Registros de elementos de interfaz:
+ + + +
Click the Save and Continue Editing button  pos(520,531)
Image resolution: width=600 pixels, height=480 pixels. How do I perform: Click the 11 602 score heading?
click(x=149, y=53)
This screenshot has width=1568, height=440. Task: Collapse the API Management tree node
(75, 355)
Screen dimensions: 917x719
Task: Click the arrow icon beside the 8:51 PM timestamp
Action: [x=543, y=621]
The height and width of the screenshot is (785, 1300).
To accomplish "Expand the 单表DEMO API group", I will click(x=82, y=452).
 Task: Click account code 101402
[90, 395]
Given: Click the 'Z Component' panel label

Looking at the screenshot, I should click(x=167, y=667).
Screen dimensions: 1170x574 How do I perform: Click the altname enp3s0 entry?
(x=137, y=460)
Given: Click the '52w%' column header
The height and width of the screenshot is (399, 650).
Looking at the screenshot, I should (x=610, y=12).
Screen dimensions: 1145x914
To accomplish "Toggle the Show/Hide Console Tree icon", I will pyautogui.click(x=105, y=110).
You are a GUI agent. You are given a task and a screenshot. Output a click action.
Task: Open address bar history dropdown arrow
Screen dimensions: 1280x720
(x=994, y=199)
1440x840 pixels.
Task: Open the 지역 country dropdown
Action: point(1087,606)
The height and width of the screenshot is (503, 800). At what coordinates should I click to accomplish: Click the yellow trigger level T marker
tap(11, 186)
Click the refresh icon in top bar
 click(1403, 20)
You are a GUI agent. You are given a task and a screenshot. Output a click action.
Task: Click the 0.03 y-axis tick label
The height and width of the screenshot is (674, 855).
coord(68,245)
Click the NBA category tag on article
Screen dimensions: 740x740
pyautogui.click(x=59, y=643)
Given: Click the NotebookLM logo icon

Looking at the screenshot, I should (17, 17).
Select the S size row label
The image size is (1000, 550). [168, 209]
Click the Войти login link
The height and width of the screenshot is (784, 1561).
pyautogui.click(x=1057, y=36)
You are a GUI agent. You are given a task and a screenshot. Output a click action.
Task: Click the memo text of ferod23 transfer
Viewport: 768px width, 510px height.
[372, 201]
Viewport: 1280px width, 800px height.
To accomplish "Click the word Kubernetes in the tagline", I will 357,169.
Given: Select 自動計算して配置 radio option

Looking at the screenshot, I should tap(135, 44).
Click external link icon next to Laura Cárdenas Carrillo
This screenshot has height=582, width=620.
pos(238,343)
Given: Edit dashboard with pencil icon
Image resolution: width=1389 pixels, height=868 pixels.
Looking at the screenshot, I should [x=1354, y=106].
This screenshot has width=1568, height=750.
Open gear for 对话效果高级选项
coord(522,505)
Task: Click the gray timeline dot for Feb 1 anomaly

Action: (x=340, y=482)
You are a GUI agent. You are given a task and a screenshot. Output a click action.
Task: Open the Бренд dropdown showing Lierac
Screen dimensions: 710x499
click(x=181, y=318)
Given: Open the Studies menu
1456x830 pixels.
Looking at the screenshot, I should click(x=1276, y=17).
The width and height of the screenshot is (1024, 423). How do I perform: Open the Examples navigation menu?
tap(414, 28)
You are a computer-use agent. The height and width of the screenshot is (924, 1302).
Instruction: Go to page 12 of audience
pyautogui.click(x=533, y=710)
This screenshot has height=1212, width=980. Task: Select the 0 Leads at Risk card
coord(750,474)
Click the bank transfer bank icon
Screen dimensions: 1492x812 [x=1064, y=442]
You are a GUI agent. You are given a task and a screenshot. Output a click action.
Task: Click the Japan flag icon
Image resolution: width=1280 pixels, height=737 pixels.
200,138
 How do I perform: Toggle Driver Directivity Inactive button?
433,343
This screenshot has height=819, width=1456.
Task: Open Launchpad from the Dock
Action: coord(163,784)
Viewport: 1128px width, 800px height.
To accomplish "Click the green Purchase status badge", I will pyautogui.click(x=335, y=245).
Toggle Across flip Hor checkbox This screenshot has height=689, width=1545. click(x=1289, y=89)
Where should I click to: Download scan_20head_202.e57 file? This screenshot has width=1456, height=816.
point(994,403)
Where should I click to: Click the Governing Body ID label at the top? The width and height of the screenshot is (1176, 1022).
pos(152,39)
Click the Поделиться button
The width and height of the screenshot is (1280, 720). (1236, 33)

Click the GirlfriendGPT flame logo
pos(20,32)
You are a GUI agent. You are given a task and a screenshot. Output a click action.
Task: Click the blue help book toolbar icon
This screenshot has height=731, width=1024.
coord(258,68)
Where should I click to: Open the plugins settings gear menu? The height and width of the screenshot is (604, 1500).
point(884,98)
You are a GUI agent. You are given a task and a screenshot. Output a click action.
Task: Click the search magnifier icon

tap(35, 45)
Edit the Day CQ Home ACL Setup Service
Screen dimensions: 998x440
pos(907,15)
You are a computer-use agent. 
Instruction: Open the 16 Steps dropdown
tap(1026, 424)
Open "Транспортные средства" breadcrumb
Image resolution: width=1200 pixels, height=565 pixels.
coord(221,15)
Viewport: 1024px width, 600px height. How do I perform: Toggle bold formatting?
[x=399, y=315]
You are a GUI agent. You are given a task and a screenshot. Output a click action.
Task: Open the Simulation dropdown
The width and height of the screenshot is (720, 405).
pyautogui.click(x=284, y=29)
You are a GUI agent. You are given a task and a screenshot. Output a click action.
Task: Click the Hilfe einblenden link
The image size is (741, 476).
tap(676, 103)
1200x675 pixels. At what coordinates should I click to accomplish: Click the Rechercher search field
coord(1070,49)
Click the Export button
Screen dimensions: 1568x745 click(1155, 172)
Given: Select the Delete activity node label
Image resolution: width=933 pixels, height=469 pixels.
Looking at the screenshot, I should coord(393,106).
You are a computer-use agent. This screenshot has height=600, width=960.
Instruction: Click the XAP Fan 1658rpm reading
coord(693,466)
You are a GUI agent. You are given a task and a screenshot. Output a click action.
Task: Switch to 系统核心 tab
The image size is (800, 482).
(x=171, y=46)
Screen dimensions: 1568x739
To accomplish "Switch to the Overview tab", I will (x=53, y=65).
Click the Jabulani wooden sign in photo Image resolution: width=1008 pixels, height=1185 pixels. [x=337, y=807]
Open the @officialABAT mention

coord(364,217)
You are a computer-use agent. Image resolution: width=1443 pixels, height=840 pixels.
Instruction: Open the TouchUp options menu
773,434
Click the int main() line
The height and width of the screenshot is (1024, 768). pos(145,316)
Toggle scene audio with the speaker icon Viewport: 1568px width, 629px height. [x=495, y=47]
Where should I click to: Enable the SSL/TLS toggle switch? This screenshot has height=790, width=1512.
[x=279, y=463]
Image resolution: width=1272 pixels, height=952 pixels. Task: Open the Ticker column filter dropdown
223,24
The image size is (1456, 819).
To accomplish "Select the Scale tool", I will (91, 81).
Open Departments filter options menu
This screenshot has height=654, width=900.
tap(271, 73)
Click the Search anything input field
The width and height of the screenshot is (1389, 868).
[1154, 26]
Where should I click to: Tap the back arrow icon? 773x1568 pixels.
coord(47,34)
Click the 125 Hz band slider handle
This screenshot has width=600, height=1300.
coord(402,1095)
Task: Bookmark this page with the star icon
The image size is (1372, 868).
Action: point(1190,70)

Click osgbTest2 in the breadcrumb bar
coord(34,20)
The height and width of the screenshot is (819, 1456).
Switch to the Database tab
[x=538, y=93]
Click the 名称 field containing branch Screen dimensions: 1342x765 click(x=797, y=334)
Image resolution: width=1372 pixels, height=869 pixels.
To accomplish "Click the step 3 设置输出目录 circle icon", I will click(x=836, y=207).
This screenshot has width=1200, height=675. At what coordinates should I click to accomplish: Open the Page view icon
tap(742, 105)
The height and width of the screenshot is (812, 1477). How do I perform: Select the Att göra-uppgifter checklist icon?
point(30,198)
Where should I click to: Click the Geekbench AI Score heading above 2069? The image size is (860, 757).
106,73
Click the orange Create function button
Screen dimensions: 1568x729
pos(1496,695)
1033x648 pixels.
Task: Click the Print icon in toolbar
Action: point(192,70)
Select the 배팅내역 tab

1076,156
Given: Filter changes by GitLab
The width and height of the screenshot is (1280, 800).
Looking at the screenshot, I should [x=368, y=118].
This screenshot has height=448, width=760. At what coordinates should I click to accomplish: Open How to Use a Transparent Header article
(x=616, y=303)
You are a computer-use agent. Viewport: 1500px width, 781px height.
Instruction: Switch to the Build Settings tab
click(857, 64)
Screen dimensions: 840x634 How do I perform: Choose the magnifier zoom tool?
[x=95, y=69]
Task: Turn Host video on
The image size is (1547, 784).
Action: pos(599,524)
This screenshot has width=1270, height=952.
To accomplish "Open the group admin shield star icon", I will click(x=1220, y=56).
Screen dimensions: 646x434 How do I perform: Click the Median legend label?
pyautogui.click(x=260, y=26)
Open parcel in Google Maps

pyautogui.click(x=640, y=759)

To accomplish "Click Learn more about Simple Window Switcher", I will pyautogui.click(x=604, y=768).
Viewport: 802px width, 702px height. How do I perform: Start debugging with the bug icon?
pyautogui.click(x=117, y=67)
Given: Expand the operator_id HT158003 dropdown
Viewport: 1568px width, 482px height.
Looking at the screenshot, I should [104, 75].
+ + + +
POR HACER:
Reproduce sin cambios los datos desde el comienzo hasta la línea que contiene "click(x=149, y=53)", incluida esta última.

TAREA RESUELTA:
Click the Save and Continue Editing button  pos(520,531)
Image resolution: width=600 pixels, height=480 pixels. How do I perform: Click the 11 602 score heading?
click(x=149, y=53)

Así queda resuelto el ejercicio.